Chintamaneni Prabhakar (born 3 January 1968) is an Indian politician from Andhra Pradesh. He is currently a Member of the Legislative Assembly 2024 from Denduluru Assembly constituency in Eluru district. Representing Telugu Desam Party, he represented the Denduluru Assembly constituency three times from 2009 to 2019 and from 2024 for his third term. He served as a whip of Andhra Pradesh Legislative Assembly from 2014 to 2019.

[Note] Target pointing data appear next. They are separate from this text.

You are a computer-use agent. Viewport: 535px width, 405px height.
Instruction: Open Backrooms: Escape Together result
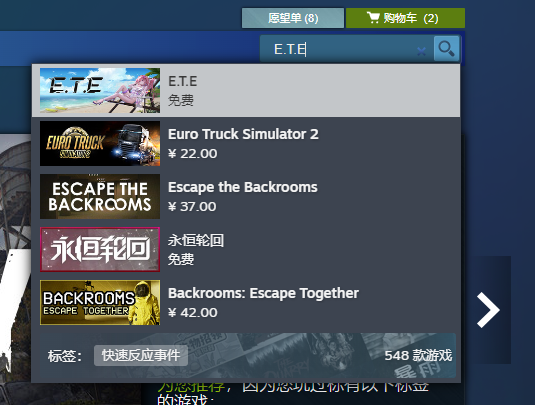(246, 303)
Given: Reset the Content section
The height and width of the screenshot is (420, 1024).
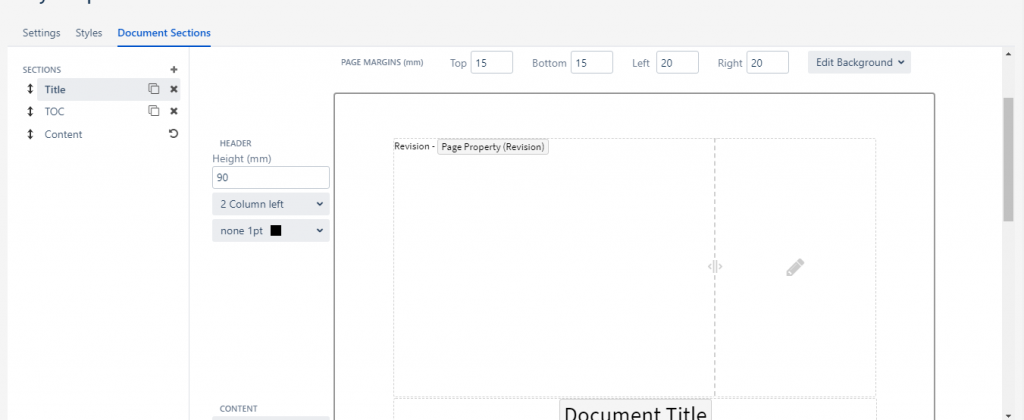Looking at the screenshot, I should pyautogui.click(x=174, y=134).
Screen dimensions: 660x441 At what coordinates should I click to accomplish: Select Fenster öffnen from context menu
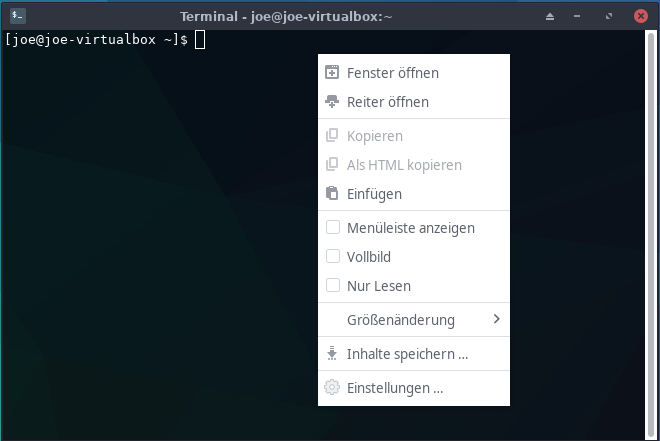click(x=392, y=72)
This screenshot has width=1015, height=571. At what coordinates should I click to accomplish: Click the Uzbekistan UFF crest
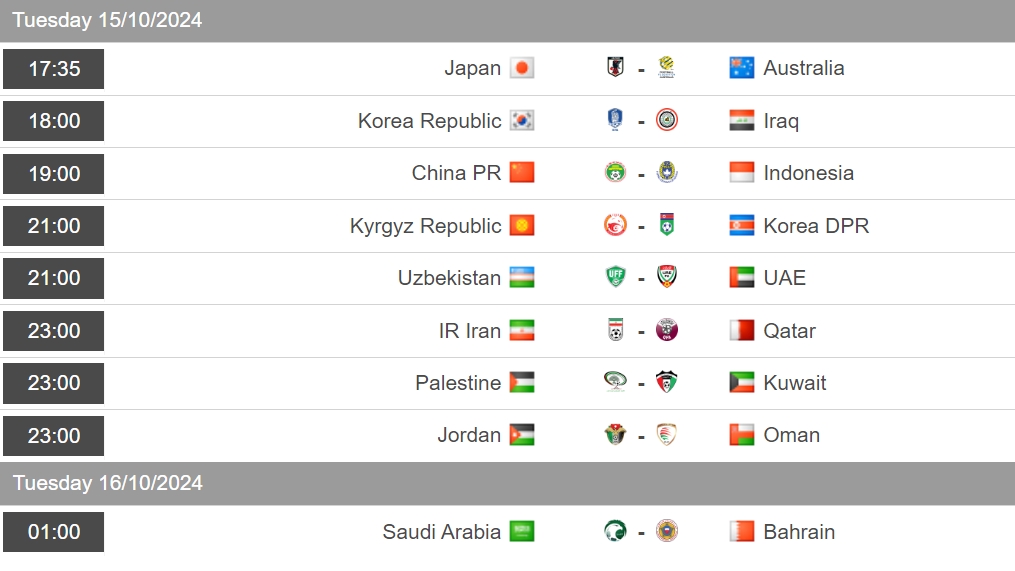[615, 277]
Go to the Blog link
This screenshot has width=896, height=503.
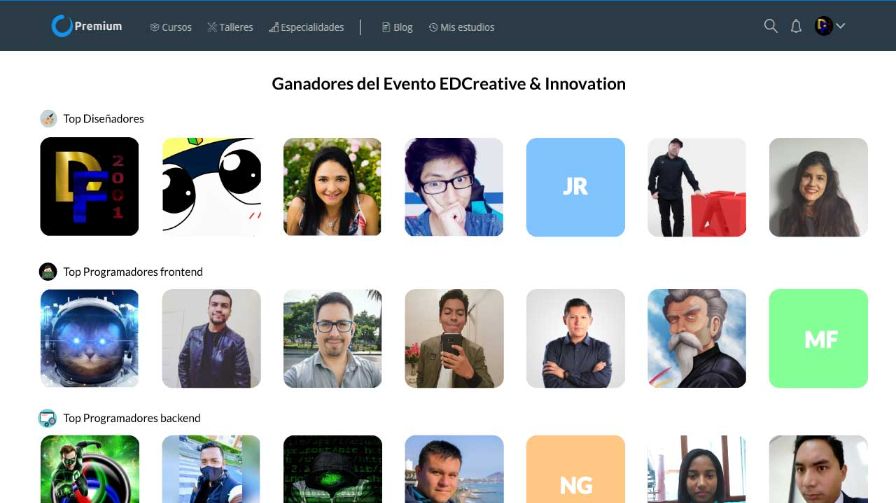point(397,27)
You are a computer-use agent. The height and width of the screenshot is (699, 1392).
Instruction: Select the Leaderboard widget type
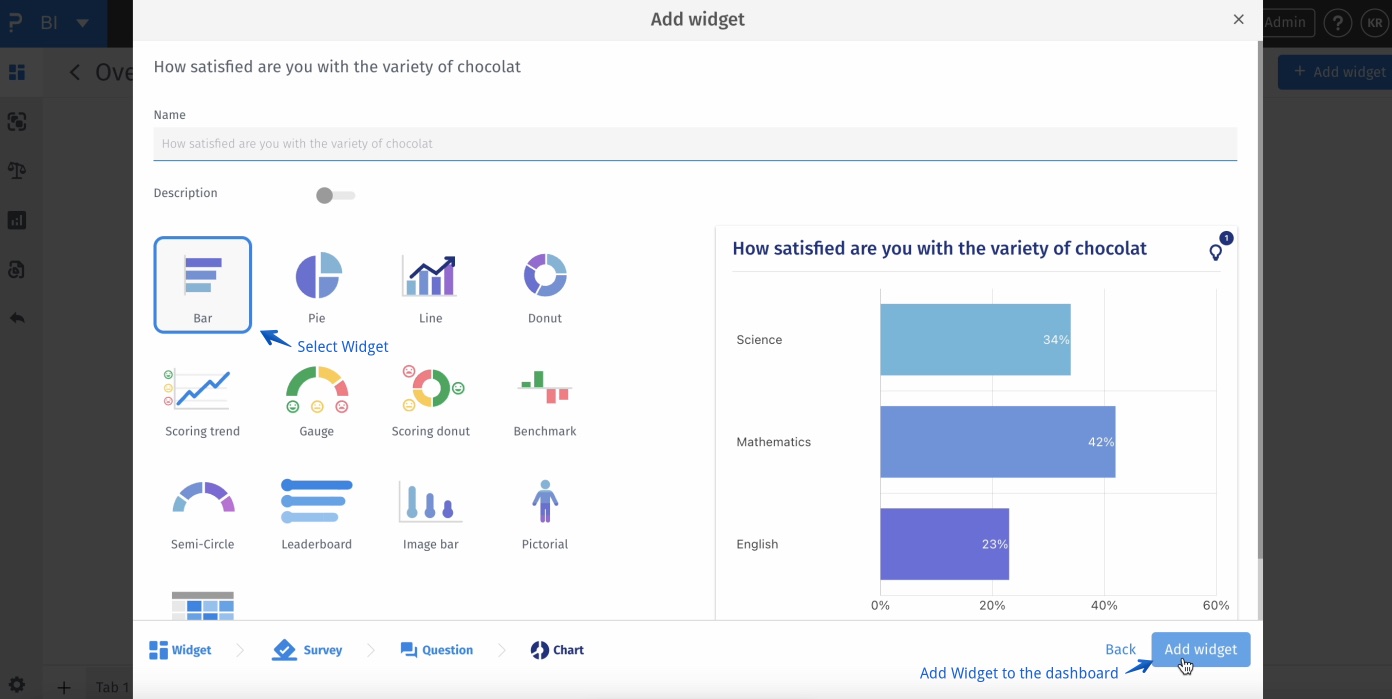click(x=316, y=511)
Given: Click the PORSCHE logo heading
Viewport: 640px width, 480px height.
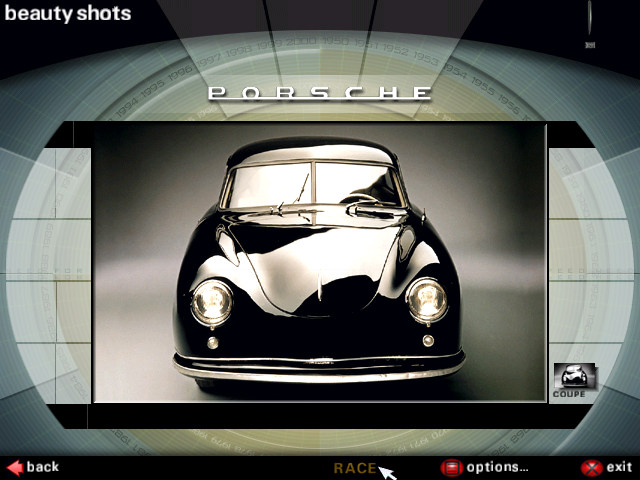Looking at the screenshot, I should tap(320, 93).
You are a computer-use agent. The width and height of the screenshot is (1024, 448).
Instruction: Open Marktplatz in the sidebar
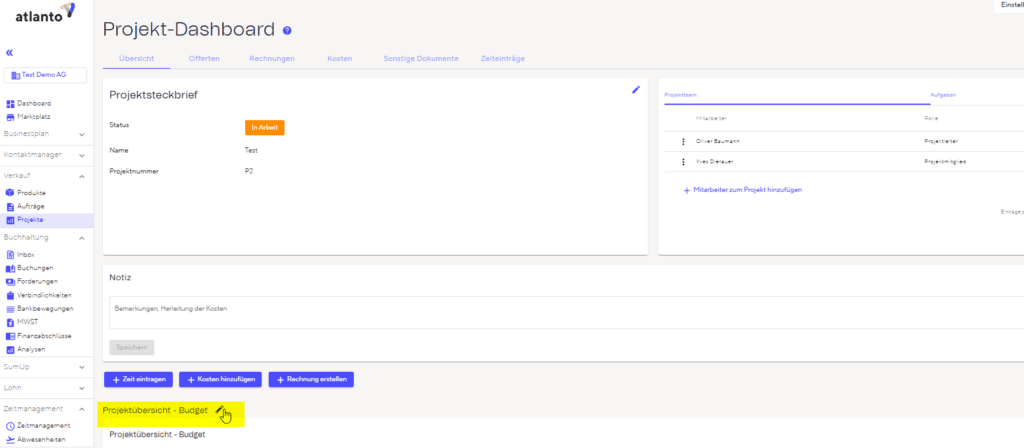point(33,117)
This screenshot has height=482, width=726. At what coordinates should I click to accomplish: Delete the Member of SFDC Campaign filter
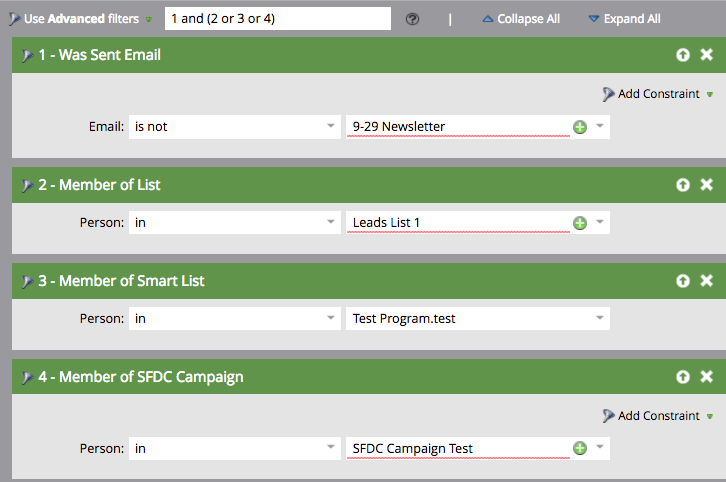pyautogui.click(x=706, y=377)
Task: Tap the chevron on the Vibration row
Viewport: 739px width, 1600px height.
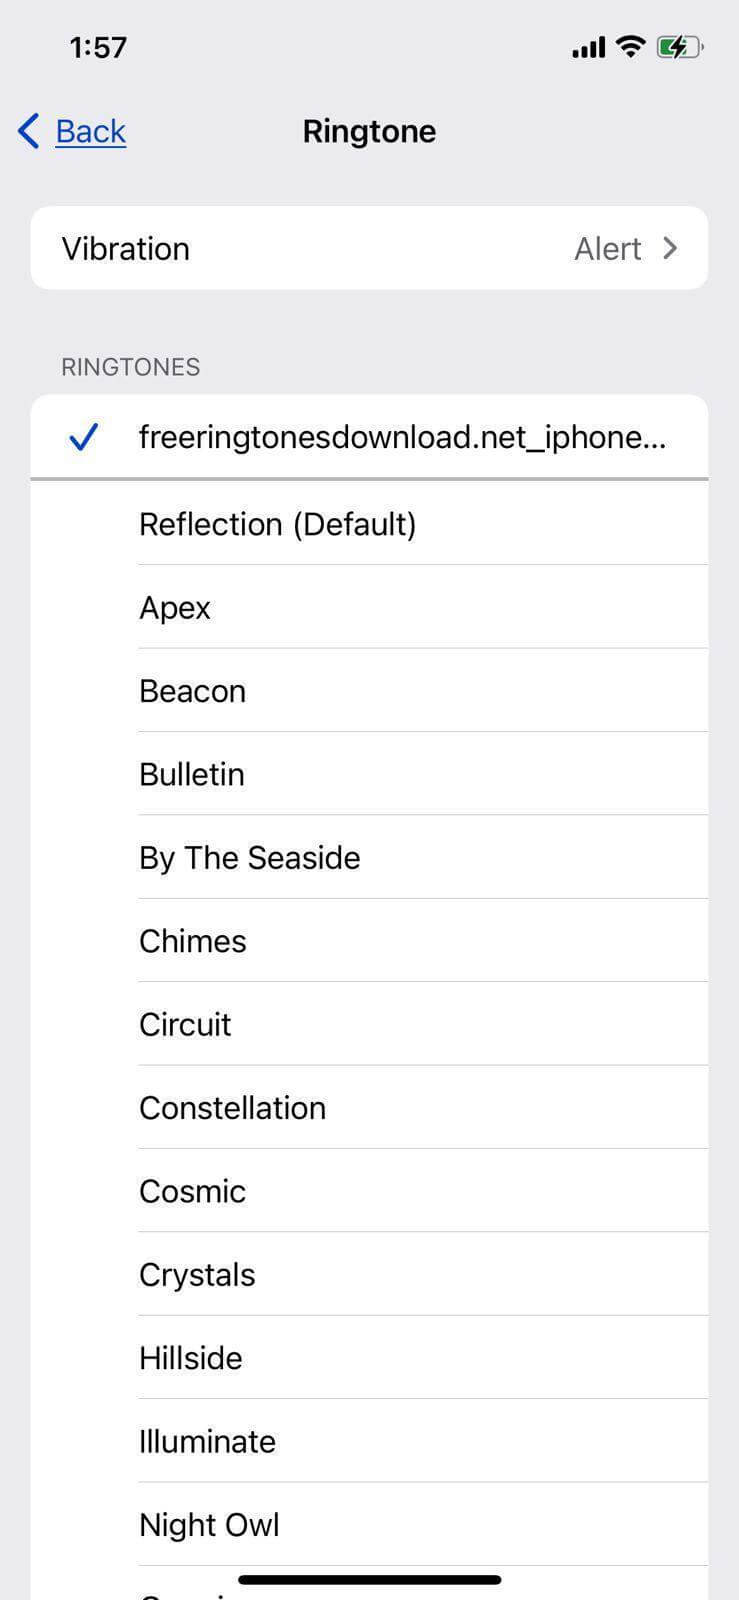Action: tap(671, 248)
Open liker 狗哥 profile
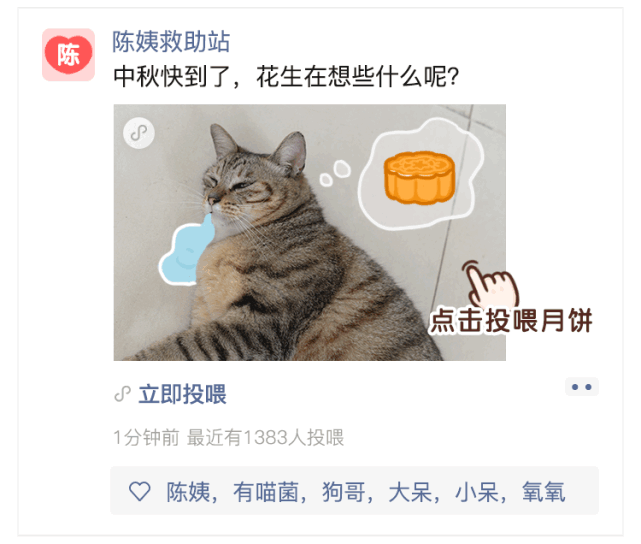641x544 pixels. (344, 491)
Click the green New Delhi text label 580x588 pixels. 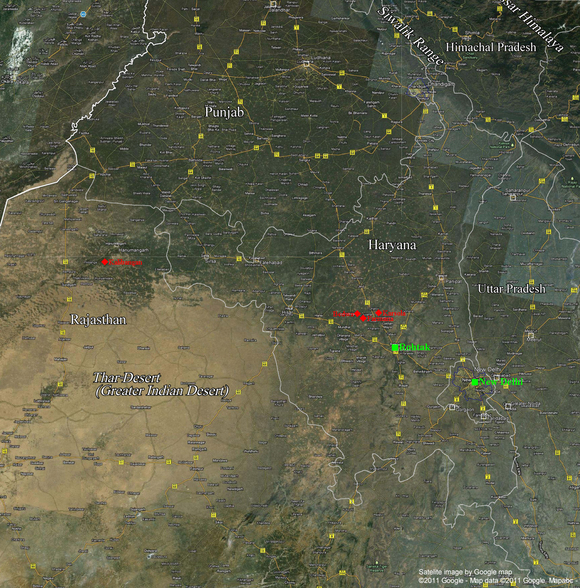click(501, 382)
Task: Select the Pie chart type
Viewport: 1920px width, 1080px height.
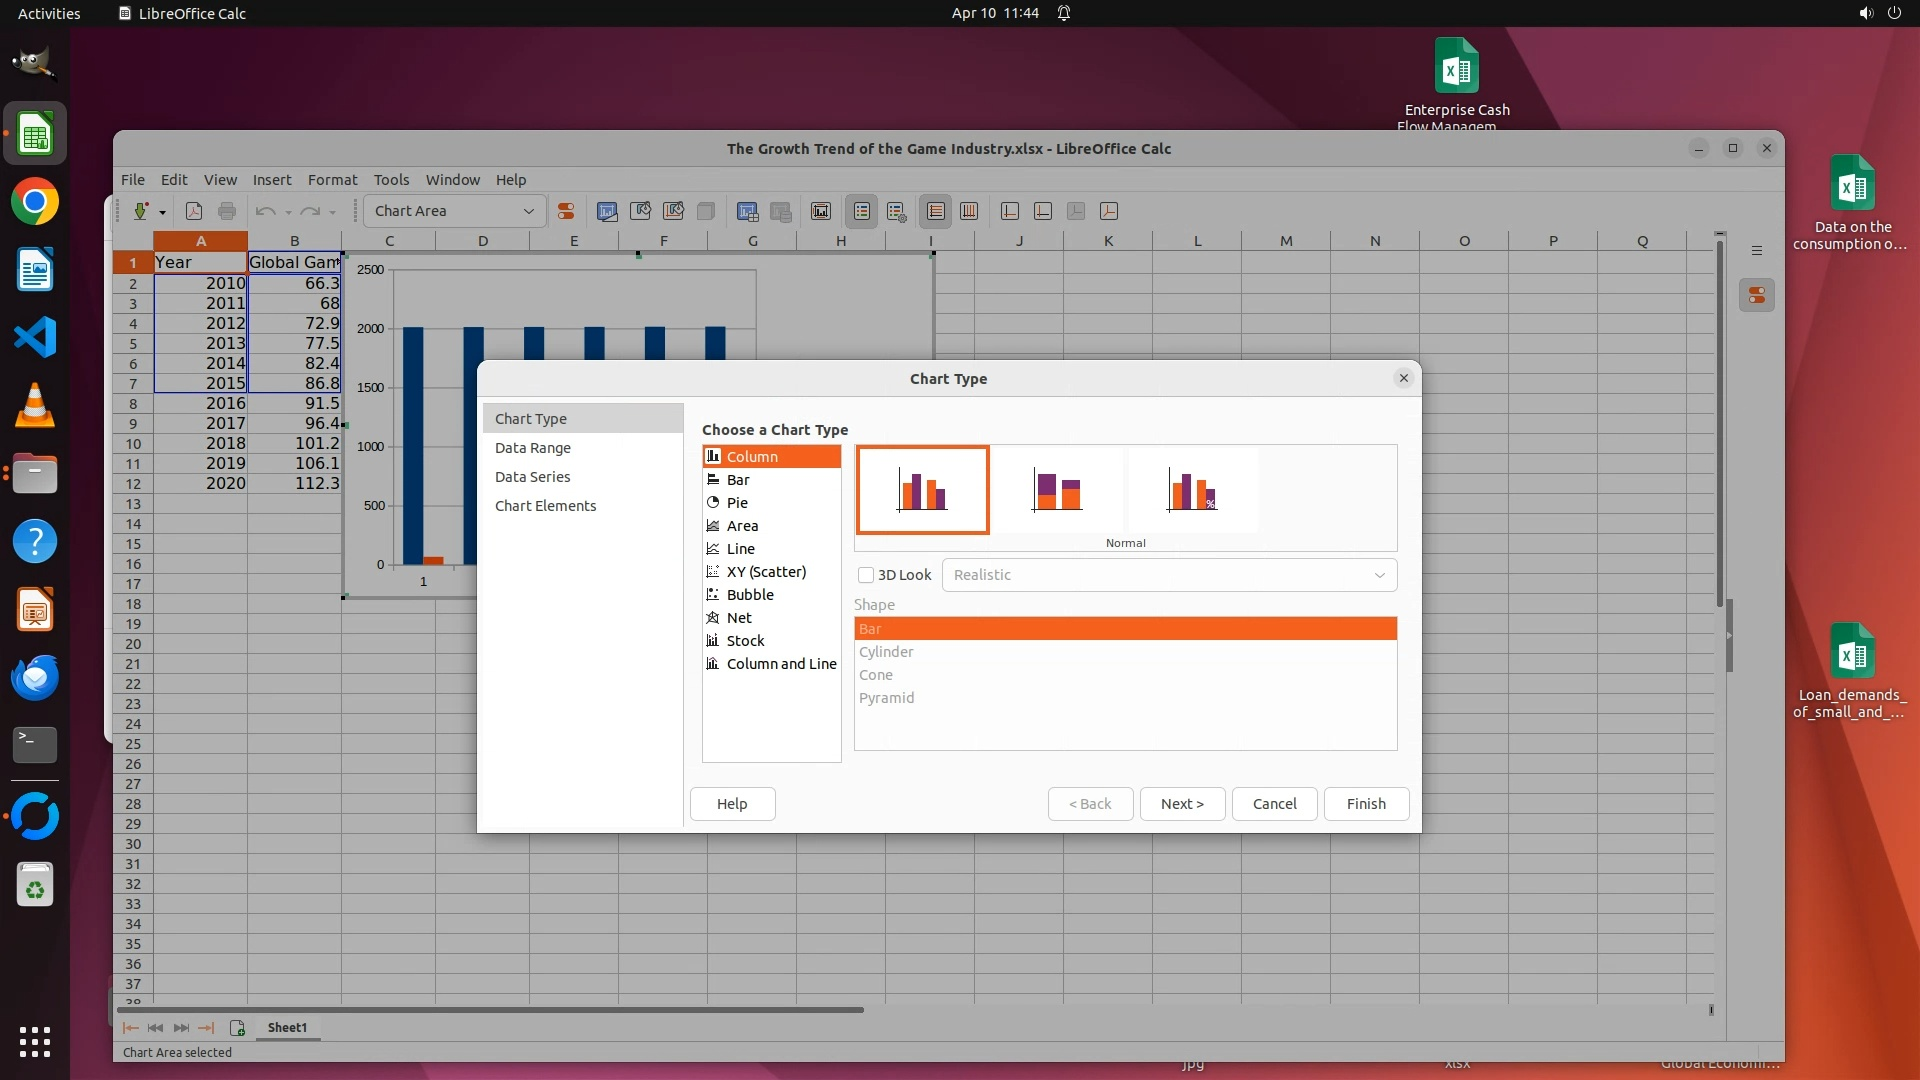Action: [737, 503]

== Early life and education ==
Prabhakar is from Duggirala in the erstwhile West Godavari district which is currently in Eluru district. His father Kesavarao is a farmer. He completed his intermediate, the pre university course, from Sir Cattamanchi Ramalinga Reddy College, Eluru, in 1986.

== Career ==
Prabhakar won from Denduluru Assembly constituency representing Telugu Desam Party in the 2024 Andhra Pradesh Legislative Assembly election. He polled 107,287 votes and defeated his nearest rival, Kotaru Abbaya Chowdary of YSR Congress Party, by a margin of 26,266 votes.